■ **Task objective**
For this exercise, output every line of the data as it stands.

■ **Source material**

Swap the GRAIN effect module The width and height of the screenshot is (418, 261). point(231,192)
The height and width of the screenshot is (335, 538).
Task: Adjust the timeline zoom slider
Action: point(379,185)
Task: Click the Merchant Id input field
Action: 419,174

■ **Result below**
Swap the GRAIN effect module The width and height of the screenshot is (418, 261). point(231,192)
The height and width of the screenshot is (335, 538).
Task: Adjust the timeline zoom slider
Action: point(379,185)
Task: Click the Merchant Id input field
Action: 419,174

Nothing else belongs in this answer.